§ Written problem
Please retype the records from the line with "Open the Attributs de texte tab" to the line with "(x=273, y=307)", both included, with no changes.

§ Dataset excerpts
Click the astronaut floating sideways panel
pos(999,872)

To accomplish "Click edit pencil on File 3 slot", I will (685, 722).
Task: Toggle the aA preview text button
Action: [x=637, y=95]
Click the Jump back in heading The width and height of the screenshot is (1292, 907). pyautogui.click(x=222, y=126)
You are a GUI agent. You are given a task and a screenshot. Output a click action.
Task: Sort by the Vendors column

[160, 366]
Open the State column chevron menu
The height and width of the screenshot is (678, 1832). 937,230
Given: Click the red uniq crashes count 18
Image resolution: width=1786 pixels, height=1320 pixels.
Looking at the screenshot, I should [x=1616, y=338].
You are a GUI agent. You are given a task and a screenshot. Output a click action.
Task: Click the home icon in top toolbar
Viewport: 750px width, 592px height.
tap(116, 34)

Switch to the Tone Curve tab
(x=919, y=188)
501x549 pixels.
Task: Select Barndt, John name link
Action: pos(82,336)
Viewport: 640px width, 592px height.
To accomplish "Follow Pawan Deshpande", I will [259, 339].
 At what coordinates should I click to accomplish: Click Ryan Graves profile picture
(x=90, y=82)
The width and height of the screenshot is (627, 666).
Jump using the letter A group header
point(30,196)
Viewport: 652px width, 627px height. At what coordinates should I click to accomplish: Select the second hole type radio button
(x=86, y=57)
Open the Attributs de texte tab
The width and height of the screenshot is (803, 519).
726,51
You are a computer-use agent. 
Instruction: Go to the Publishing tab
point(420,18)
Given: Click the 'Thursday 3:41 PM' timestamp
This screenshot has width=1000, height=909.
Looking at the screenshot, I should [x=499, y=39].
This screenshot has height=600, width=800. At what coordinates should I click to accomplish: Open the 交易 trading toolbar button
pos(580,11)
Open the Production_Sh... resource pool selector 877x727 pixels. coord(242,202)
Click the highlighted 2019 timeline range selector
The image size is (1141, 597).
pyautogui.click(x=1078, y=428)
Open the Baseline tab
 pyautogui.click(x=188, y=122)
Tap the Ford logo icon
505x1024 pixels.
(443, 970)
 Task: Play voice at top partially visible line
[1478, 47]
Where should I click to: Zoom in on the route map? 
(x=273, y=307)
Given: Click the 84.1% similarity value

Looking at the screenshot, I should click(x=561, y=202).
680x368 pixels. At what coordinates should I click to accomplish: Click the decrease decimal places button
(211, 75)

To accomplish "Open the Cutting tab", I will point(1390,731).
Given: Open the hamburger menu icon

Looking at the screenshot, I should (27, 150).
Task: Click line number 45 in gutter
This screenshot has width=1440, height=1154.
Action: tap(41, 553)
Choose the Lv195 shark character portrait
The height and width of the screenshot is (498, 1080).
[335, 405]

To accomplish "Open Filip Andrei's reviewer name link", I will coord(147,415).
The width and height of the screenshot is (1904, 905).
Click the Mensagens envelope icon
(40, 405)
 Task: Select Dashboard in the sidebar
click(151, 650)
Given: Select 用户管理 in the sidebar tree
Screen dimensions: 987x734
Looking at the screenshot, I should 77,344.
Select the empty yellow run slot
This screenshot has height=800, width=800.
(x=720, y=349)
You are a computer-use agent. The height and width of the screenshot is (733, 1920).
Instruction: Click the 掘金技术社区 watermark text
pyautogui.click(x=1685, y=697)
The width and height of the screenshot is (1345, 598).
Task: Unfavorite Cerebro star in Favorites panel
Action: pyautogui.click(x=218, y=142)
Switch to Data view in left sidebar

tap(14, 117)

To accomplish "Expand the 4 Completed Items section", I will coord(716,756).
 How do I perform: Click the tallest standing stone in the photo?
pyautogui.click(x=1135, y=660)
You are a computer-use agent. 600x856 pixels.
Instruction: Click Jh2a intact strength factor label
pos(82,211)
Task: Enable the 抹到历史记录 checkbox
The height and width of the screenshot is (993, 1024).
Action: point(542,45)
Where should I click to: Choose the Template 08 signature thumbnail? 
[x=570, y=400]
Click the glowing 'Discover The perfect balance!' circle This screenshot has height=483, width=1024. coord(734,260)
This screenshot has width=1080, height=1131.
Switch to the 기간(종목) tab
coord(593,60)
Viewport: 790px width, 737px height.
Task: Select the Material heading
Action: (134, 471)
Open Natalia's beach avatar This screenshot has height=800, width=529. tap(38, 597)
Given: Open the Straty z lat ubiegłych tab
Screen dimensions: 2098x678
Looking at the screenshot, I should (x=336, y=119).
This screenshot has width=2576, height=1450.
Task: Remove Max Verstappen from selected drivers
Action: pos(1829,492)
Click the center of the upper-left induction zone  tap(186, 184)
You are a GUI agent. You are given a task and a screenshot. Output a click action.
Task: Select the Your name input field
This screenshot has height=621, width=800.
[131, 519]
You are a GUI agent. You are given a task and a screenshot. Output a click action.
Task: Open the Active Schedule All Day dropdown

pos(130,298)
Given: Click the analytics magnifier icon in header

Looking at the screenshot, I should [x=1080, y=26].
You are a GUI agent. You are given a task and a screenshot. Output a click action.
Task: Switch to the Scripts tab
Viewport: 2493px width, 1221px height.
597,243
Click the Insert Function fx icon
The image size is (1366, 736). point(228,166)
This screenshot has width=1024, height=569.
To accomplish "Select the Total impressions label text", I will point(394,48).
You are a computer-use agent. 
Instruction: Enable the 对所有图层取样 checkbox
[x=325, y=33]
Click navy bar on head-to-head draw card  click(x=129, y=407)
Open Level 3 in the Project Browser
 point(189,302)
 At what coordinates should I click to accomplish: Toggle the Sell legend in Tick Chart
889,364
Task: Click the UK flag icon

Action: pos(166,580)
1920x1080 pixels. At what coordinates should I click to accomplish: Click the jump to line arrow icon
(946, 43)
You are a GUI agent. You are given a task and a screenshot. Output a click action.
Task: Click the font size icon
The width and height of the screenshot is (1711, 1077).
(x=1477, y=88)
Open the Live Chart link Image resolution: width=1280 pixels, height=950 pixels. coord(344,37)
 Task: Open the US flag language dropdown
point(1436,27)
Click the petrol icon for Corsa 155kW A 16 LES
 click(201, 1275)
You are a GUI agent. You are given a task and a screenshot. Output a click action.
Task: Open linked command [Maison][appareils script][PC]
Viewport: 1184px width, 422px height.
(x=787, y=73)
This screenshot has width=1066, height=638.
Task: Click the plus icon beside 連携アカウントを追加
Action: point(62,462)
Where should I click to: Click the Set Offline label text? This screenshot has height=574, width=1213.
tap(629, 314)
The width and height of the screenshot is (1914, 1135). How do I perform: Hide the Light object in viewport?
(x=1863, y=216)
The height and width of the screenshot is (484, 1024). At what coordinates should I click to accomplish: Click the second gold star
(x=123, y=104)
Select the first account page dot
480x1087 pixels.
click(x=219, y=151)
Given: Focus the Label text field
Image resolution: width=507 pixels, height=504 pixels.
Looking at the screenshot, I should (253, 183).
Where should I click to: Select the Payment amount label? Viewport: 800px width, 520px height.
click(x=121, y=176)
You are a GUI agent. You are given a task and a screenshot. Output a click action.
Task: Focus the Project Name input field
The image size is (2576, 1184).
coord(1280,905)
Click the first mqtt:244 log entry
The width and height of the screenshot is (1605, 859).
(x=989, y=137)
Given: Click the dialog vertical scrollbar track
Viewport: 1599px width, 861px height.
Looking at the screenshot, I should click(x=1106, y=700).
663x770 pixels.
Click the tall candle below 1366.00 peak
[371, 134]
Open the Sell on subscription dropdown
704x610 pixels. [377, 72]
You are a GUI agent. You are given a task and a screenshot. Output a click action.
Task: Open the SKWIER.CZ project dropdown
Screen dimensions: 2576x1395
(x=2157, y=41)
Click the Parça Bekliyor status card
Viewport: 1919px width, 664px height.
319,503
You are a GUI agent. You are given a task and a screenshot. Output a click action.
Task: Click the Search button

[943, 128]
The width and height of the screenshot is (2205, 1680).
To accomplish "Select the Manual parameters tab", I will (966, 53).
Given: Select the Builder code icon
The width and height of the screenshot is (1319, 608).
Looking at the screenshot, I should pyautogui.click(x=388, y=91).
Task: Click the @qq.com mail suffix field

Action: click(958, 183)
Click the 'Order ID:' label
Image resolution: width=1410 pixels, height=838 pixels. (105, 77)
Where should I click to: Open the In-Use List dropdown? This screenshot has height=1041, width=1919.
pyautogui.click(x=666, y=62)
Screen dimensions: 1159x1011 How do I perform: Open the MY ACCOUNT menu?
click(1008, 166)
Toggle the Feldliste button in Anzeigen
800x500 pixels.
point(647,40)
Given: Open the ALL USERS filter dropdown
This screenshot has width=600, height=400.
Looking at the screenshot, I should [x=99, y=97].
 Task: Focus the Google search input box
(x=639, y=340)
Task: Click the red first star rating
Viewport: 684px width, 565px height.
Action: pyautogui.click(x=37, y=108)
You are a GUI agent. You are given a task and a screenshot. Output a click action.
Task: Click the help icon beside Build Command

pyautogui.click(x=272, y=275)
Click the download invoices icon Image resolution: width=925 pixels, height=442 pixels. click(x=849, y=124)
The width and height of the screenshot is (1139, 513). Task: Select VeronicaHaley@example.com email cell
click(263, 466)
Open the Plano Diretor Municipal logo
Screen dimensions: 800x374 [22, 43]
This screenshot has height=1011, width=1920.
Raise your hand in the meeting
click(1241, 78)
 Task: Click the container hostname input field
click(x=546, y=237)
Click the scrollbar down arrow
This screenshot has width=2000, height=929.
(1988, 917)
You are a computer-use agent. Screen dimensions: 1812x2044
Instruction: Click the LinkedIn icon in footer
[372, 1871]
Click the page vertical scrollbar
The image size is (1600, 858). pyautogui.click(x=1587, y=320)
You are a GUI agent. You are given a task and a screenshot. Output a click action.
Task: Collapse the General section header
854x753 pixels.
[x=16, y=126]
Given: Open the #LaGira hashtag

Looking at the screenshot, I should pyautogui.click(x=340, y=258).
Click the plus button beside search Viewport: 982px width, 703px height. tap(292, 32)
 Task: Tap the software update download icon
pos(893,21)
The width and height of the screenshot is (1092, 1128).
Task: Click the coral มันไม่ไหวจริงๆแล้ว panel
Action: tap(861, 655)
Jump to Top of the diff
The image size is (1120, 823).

§ Written solution
Open the Attributs de texte tab
The width and height of the screenshot is (803, 519).
726,51
You are a computer-use agent. 
Instruction: Go to the Publishing tab
point(420,18)
Given: Click the 'Thursday 3:41 PM' timestamp
This screenshot has width=1000, height=909.
Looking at the screenshot, I should [x=499, y=39].
This screenshot has height=600, width=800. At what coordinates should I click to accomplish: Open the 交易 trading toolbar button
pos(580,11)
Open the Production_Sh... resource pool selector 877x727 pixels. coord(242,202)
Click the highlighted 2019 timeline range selector
The image size is (1141, 597).
pyautogui.click(x=1078, y=428)
Open the Baseline tab
 pyautogui.click(x=188, y=122)
Tap the Ford logo icon
505x1024 pixels.
(443, 970)
 Task: Play voice at top partially visible line
[1478, 47]
Where should I click to: Zoom in on the route map? 
(x=273, y=307)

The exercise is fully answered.